Partial texture array update

eldee · June 7, 2021, 9:07pm

I’m working on improving the performance of my app, and right now on improving the drawing time. In order to render a surface, I need dozen if not hundreds of textures, one per tile displayed in the most simple configuration, but it could grow up to half a dozen.

To avoid binding hundreds of textures per frame, I will store them in a texture array, each rendered tile will have an index allocated in that array.
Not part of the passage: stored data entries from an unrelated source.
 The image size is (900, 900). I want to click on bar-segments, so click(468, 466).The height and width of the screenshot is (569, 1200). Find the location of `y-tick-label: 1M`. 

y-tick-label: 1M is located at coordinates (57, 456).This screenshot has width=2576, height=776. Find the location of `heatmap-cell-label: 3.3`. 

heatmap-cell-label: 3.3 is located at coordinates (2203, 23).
As I can not have a texture array containing the data for the trillions of tiles of a planet, I need to assign and deassign the tiles dynamically and so update frequently some pages of the array.

Before starting the implementation, I want to know if the following partial update are possible and supported :

Update a page in a texture array stored only on the GPU with data from the CPU (usually a texture loaded from disk)
Update a page in a texture array stored only on the GPU with data from the GPU (A texture baked using a render to texture pipeline)
Update a page in a texture array stored on the GPU and the CPU with data from the GPU (A data texture generated from a render to texture pipeline (or in the future a compute shader))
Update a page in a texture array stored on the GPU and the CPU with data from the CPU

From what read in the doc and forum, 1 and 2 should work out of the box; 1 with a simple texture page update (I only hope that the full texture array is not send again to the GPU when a single page is updated), and 2 using a layered FBO and gl_layer. Probably 4 should work nicely like 1.
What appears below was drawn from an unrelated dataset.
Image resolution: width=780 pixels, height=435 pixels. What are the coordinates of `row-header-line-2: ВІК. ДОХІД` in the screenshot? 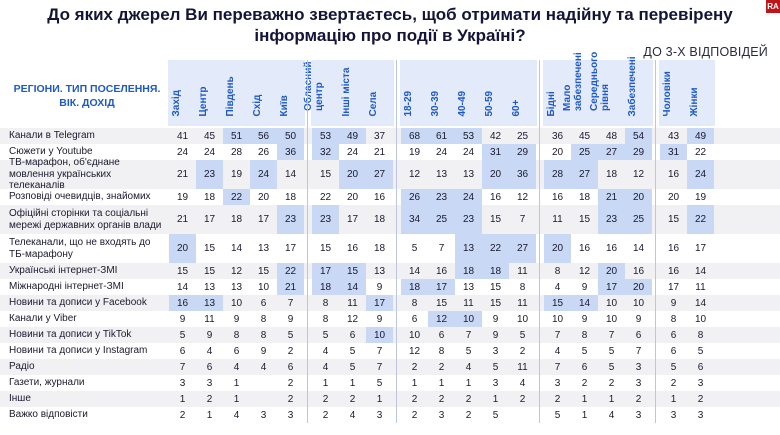 It's located at (87, 103).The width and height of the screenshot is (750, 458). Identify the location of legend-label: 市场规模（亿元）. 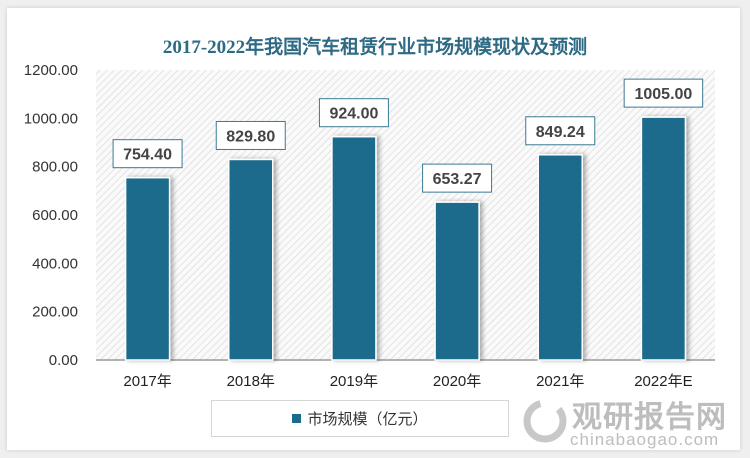
(368, 420).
I’m more concerned about 3 where I need to combine RTM_bind_layered mode with RTM_copy_ram. A possible work around would be to generate the texture individually on the GPU, copy it to RAM as before and use technique 1 to update the texture array on the GPU.

rdb · June 8, 2021, 2:20pm

If you update texture data on the CPU, even just part of an image, Panda will still reupload the entire texture array. However, this feature has been requested a couple of times and I would be willing to implement this. Please ensure that there is a feature request for this in GitHub. This should make 1 and 4 work nicely.

2 should be possible without issues.

In theory, it may be possible to use a second add_render_texture on the same slot with RTM_copy_texture or RTM_copy_ram in theory, though I am not quite sure how this will work out. We could fix this if it doesn’t behave as one might reasonably expect.

If other options fail, you could consider using a compute shader to perform an arbitrary texture copy as desired.

eldee · June 8, 2021, 6:59pm

Thank you for the clarification, I guess it was wishful thinking on my part I created the feature request on GitHub :

github.com/panda3d/panda3d

Add partial update of texture array

opened 06:58PM - 08 Jun 21 UTC

closed 03:06PM - 04 Jul 21 UTC

el-dee

enhancement

## Description Right now, when a user updates only a subset of the pages of a… texture array on the CPU side, Panda3D will transfer again the whole texture array to the GPU. Instead it should only transfer the modified pages to the GPU (as allowed by OpenGL) in order to save bandwidth. Though I believe it should be still possible to use the full transfer if the user think the overhead of the per page transfer is greater than transferring the whole array in one go. ## Use Case This is useful when the texture array is used as a local cache in the GPU only a subset of a whole dataset (e.g. for mega or virtual textures which are too big to reside even in high end GPU), or when the array is used as an atlas with the texture generated on demand on the CPU. See this discussion thread for more details : https://discourse.panda3d.org/t/partial-texture-array-update/27735

Good, I will start with that one.

I will test it in a couple of days and report my finding.

That’s indeed an option, but as last resort. macOS still does not support compute shaders (unless you use carbon…). On the other hand if there is no other solution, I will make use of them on Linux and Windows, and have slightly worse performances on Mac.